Element and text location data

# # # # #

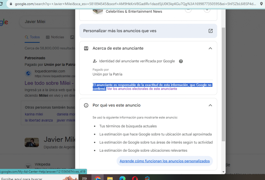Open external link icon beside Personalizar anuncios
The image size is (265, 180).
pyautogui.click(x=210, y=31)
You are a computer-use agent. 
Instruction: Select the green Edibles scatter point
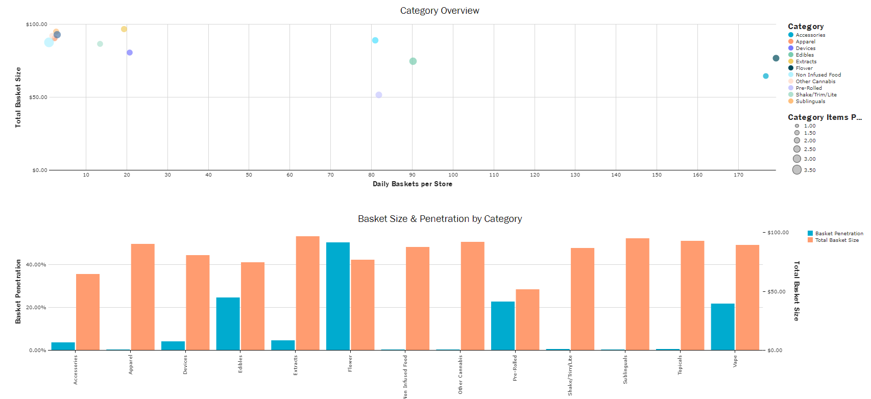point(413,61)
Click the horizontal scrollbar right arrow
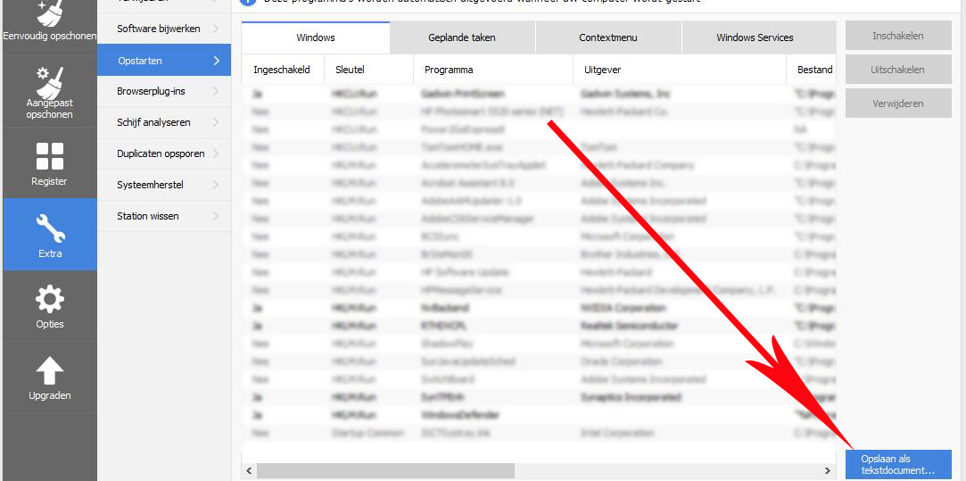The image size is (966, 481). click(829, 470)
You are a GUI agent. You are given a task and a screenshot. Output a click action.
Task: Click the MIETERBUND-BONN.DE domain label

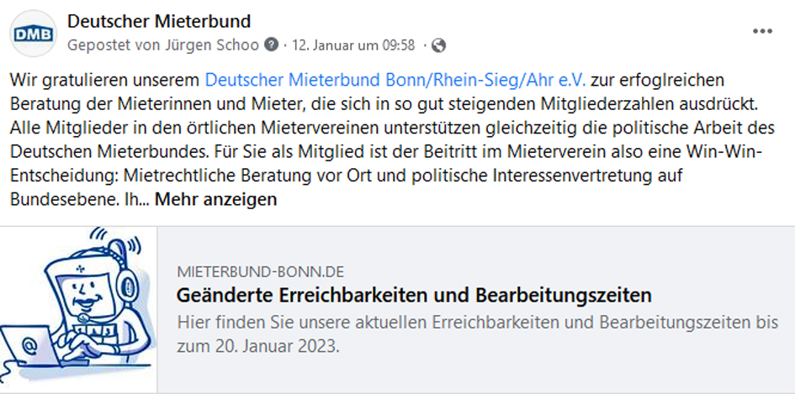(261, 271)
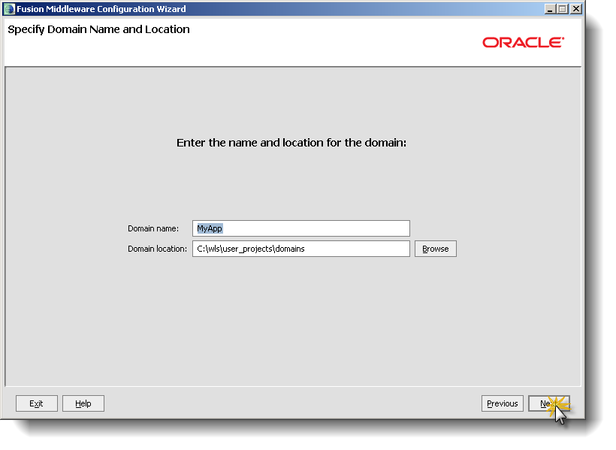Click the Specify Domain Name and Location heading
Screen dimensions: 616x450
tap(98, 29)
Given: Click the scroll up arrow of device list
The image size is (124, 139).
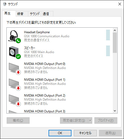Looking at the screenshot, I should tap(115, 30).
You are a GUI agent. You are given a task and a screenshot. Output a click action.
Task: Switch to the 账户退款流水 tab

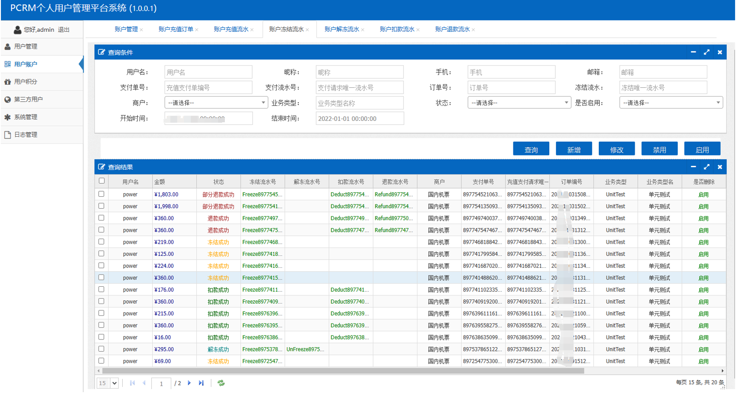tap(452, 30)
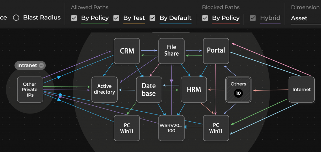Screen dimensions: 321x152
Task: Toggle the By Test checkbox
Action: [x=116, y=18]
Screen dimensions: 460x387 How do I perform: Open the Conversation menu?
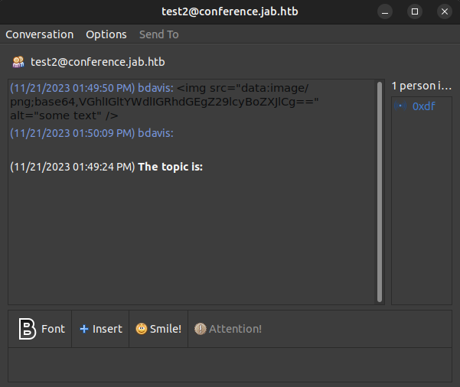click(39, 34)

# # # # #

*YOUR INSTRUCTIONS*: Rewrite the listing from its start through the line containing "point(413,61)", putting "yellow" in place of "green" and changing nothing else. Leave the pictures out.

*RESULT*:
Open external link icon beside Personalizar anuncios
The image size is (265, 180).
pyautogui.click(x=210, y=31)
You are a computer-use agent. 
Instruction: Select the yellow Edibles scatter point
point(413,61)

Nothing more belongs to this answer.